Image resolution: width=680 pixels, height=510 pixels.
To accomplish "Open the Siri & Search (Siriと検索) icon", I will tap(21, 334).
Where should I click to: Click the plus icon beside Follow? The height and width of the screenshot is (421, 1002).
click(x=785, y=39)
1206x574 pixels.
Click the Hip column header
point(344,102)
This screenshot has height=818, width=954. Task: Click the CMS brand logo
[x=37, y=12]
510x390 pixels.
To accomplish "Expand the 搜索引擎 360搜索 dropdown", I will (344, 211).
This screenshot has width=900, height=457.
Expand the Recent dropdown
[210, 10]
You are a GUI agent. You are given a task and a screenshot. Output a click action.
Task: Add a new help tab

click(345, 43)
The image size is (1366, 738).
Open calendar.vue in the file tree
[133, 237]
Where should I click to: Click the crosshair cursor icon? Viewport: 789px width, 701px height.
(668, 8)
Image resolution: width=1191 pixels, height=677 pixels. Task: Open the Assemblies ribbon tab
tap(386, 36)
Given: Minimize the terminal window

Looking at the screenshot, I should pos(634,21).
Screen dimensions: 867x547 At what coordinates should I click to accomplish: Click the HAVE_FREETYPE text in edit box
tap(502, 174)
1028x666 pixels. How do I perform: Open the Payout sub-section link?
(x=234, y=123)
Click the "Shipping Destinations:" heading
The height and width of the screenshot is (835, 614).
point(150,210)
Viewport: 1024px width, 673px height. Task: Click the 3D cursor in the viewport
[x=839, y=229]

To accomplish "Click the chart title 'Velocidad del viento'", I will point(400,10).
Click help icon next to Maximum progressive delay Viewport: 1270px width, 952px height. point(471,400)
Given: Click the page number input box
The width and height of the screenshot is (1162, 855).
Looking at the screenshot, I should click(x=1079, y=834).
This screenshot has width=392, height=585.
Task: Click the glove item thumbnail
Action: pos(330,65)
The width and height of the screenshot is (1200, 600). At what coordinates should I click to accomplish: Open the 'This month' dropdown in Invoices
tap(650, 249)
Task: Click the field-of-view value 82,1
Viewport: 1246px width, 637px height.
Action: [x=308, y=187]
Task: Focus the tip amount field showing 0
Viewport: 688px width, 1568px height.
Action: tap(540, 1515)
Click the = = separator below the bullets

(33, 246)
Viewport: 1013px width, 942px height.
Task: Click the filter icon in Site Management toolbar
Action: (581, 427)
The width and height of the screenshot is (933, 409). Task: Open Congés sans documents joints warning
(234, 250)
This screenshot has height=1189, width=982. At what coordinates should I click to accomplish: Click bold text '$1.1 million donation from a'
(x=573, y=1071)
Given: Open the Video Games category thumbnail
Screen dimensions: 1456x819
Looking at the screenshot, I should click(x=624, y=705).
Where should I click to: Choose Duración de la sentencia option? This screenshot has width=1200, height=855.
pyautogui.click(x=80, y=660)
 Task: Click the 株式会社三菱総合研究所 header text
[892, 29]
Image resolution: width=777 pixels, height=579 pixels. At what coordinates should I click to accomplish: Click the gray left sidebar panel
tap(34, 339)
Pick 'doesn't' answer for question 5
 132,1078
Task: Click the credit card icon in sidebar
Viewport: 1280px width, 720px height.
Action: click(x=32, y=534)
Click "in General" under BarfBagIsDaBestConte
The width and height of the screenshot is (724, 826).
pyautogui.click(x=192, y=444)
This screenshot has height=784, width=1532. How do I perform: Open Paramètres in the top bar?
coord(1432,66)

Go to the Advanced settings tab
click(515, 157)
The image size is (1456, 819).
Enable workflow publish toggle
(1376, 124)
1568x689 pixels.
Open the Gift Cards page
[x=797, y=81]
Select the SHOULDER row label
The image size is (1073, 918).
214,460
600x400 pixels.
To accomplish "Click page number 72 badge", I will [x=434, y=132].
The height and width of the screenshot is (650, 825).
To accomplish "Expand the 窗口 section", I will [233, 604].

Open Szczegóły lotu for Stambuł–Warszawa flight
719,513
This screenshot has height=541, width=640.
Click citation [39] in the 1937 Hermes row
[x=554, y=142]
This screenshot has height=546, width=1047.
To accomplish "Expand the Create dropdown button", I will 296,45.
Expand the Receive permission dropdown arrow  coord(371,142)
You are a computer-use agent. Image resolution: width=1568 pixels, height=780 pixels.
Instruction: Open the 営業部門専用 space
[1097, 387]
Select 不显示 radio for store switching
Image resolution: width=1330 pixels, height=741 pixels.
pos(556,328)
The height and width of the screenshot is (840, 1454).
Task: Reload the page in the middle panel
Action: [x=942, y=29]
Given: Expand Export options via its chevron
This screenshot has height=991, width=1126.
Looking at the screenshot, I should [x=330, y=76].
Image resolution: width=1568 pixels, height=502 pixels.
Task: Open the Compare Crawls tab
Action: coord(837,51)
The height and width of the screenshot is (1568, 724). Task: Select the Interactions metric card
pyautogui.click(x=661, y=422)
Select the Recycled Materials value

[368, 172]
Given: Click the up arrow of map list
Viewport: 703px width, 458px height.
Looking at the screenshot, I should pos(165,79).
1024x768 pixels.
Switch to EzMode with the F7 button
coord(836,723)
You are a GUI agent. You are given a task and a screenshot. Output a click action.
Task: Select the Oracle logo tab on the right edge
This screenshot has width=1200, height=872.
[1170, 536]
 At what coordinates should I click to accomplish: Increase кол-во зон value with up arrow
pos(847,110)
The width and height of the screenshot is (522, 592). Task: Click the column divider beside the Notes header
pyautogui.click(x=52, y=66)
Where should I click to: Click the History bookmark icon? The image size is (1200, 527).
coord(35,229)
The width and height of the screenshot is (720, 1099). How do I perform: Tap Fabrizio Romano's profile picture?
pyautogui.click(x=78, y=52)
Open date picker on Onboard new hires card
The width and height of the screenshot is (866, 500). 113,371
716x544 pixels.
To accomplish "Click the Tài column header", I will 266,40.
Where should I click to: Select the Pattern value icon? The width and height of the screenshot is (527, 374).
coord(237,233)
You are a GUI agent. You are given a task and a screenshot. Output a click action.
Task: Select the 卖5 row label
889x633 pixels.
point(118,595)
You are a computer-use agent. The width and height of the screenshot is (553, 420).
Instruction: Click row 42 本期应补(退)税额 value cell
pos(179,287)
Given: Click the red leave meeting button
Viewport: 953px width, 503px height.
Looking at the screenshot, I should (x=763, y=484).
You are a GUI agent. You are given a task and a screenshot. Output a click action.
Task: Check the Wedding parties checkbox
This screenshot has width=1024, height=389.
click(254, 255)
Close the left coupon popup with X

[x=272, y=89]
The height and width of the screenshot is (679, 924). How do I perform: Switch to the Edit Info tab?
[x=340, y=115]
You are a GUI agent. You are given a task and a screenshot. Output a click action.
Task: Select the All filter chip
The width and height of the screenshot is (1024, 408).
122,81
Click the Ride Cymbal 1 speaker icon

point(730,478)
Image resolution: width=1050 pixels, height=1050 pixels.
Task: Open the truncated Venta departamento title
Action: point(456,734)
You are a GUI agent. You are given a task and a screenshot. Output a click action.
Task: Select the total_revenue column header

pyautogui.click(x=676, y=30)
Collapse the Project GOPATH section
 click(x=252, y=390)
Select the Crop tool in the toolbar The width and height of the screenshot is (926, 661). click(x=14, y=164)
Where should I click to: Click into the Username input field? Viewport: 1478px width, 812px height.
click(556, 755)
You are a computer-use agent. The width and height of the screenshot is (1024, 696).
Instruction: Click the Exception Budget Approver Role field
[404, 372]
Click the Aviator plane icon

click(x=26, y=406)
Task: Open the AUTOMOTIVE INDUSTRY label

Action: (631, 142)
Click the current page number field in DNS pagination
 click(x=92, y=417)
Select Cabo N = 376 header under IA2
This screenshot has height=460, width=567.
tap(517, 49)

• _What the task requires_: Return the records exactly, character for character.

• _Solution for this exercise_:
Image resolution: width=680 pixels, height=510 pixels.
To accomplish "Open the Siri & Search (Siriと検索) icon", I will tap(21, 334).
Where should I click to: Click the plus icon beside Follow? The height and width of the screenshot is (421, 1002).
click(x=785, y=39)
1206x574 pixels.
Click the Hip column header
point(344,102)
This screenshot has height=818, width=954. Task: Click the CMS brand logo
[x=37, y=12]
510x390 pixels.
To accomplish "Expand the 搜索引擎 360搜索 dropdown", I will (344, 211).
This screenshot has width=900, height=457.
Expand the Recent dropdown
[210, 10]
You are a GUI agent. You are given a task and a screenshot. Output a click action.
Task: Add a new help tab

click(345, 43)
The image size is (1366, 738).
Open calendar.vue in the file tree
[133, 237]
Where should I click to: Click the crosshair cursor icon? Viewport: 789px width, 701px height.
(668, 8)
Image resolution: width=1191 pixels, height=677 pixels. Task: Open the Assemblies ribbon tab
tap(386, 36)
Given: Minimize the terminal window

Looking at the screenshot, I should pos(634,21).
Screen dimensions: 867x547 At what coordinates should I click to accomplish: Click the HAVE_FREETYPE text in edit box
tap(502, 174)
1028x666 pixels. How do I perform: Open the Payout sub-section link?
(x=234, y=123)
Click the "Shipping Destinations:" heading
The height and width of the screenshot is (835, 614).
point(150,210)
Viewport: 1024px width, 673px height. Task: Click the 3D cursor in the viewport
[x=839, y=229]

To accomplish "Click the chart title 'Velocidad del viento'", I will point(400,10).
Click help icon next to Maximum progressive delay Viewport: 1270px width, 952px height. point(471,400)
Given: Click the page number input box
The width and height of the screenshot is (1162, 855).
Looking at the screenshot, I should click(x=1079, y=834).
This screenshot has width=392, height=585.
Task: Click the glove item thumbnail
Action: pos(330,65)
The width and height of the screenshot is (1200, 600). At what coordinates should I click to accomplish: Open the 'This month' dropdown in Invoices
tap(650, 249)
Task: Click the field-of-view value 82,1
Viewport: 1246px width, 637px height.
Action: [x=308, y=187]
Task: Focus the tip amount field showing 0
Viewport: 688px width, 1568px height.
Action: tap(540, 1515)
Click the = = separator below the bullets

(33, 246)
Viewport: 1013px width, 942px height.
Task: Click the filter icon in Site Management toolbar
Action: (581, 427)
The width and height of the screenshot is (933, 409). Task: Open Congés sans documents joints warning
(234, 250)
This screenshot has height=1189, width=982. At what coordinates should I click to accomplish: Click bold text '$1.1 million donation from a'
(x=573, y=1071)
Given: Open the Video Games category thumbnail
Screen dimensions: 1456x819
Looking at the screenshot, I should click(x=624, y=705).
Where should I click to: Choose Duración de la sentencia option? This screenshot has width=1200, height=855.
pyautogui.click(x=80, y=660)
 Task: Click the 株式会社三菱総合研究所 header text
[892, 29]
Image resolution: width=777 pixels, height=579 pixels. At what coordinates should I click to accomplish: Click the gray left sidebar panel
tap(34, 339)
Pick 'doesn't' answer for question 5
 132,1078
Task: Click the credit card icon in sidebar
Viewport: 1280px width, 720px height.
Action: click(x=32, y=534)
Click "in General" under BarfBagIsDaBestConte
The width and height of the screenshot is (724, 826).
pyautogui.click(x=192, y=444)
This screenshot has height=784, width=1532. How do I perform: Open Paramètres in the top bar?
coord(1432,66)

Go to the Advanced settings tab
click(515, 157)
The image size is (1456, 819).
Enable workflow publish toggle
(1376, 124)
1568x689 pixels.
Open the Gift Cards page
[x=797, y=81]
Select the SHOULDER row label
The image size is (1073, 918).
214,460
600x400 pixels.
To accomplish "Click page number 72 badge", I will [x=434, y=132].
The height and width of the screenshot is (650, 825).
To accomplish "Expand the 窗口 section", I will [233, 604].

Open Szczegóły lotu for Stambuł–Warszawa flight
719,513
This screenshot has height=541, width=640.
Click citation [39] in the 1937 Hermes row
[x=554, y=142]
This screenshot has height=546, width=1047.
To accomplish "Expand the Create dropdown button", I will 296,45.
Expand the Receive permission dropdown arrow  coord(371,142)
You are a computer-use agent. Image resolution: width=1568 pixels, height=780 pixels.
Instruction: Open the 営業部門専用 space
[1097, 387]
Select 不显示 radio for store switching
Image resolution: width=1330 pixels, height=741 pixels.
pos(556,328)
The height and width of the screenshot is (840, 1454).
Task: Reload the page in the middle panel
Action: [x=942, y=29]
Given: Expand Export options via its chevron
This screenshot has height=991, width=1126.
Looking at the screenshot, I should [x=330, y=76].
Image resolution: width=1568 pixels, height=502 pixels.
Task: Open the Compare Crawls tab
Action: coord(837,51)
The height and width of the screenshot is (1568, 724). Task: Select the Interactions metric card
pyautogui.click(x=661, y=422)
Select the Recycled Materials value

[368, 172]
Given: Click the up arrow of map list
Viewport: 703px width, 458px height.
Looking at the screenshot, I should pos(165,79).
1024x768 pixels.
Switch to EzMode with the F7 button
coord(836,723)
You are a GUI agent. You are given a task and a screenshot. Output a click action.
Task: Select the Oracle logo tab on the right edge
This screenshot has width=1200, height=872.
[1170, 536]
 At what coordinates should I click to accomplish: Increase кол-во зон value with up arrow
pos(847,110)
The width and height of the screenshot is (522, 592). Task: Click the column divider beside the Notes header
pyautogui.click(x=52, y=66)
Where should I click to: Click the History bookmark icon? The image size is (1200, 527).
coord(35,229)
The width and height of the screenshot is (720, 1099). How do I perform: Tap Fabrizio Romano's profile picture?
pyautogui.click(x=78, y=52)
Open date picker on Onboard new hires card
The width and height of the screenshot is (866, 500). 113,371
716x544 pixels.
To accomplish "Click the Tài column header", I will 266,40.
Where should I click to: Select the Pattern value icon? The width and height of the screenshot is (527, 374).
coord(237,233)
You are a GUI agent. You are given a task and a screenshot. Output a click action.
Task: Select the 卖5 row label
889x633 pixels.
point(118,595)
You are a computer-use agent. The width and height of the screenshot is (553, 420).
Instruction: Click row 42 本期应补(退)税额 value cell
pos(179,287)
Given: Click the red leave meeting button
Viewport: 953px width, 503px height.
Looking at the screenshot, I should (x=763, y=484).
You are a GUI agent. You are given a task and a screenshot. Output a click action.
Task: Check the Wedding parties checkbox
This screenshot has width=1024, height=389.
click(254, 255)
Close the left coupon popup with X

[x=272, y=89]
The height and width of the screenshot is (679, 924). How do I perform: Switch to the Edit Info tab?
[x=340, y=115]
You are a GUI agent. You are given a task and a screenshot. Output a click action.
Task: Select the All filter chip
The width and height of the screenshot is (1024, 408).
122,81
Click the Ride Cymbal 1 speaker icon

point(730,478)
Image resolution: width=1050 pixels, height=1050 pixels.
Task: Open the truncated Venta departamento title
Action: point(456,734)
You are a GUI agent. You are given a task and a screenshot. Output a click action.
Task: Select the total_revenue column header

pyautogui.click(x=676, y=30)
Collapse the Project GOPATH section
 click(x=252, y=390)
Select the Crop tool in the toolbar The width and height of the screenshot is (926, 661). click(x=14, y=164)
Where should I click to: Click into the Username input field? Viewport: 1478px width, 812px height.
click(556, 755)
You are a computer-use agent. The width and height of the screenshot is (1024, 696).
Instruction: Click the Exception Budget Approver Role field
[404, 372]
Click the Aviator plane icon

click(x=26, y=406)
Task: Open the AUTOMOTIVE INDUSTRY label

Action: (631, 142)
Click the current page number field in DNS pagination
 click(x=92, y=417)
Select Cabo N = 376 header under IA2
This screenshot has height=460, width=567.
tap(517, 49)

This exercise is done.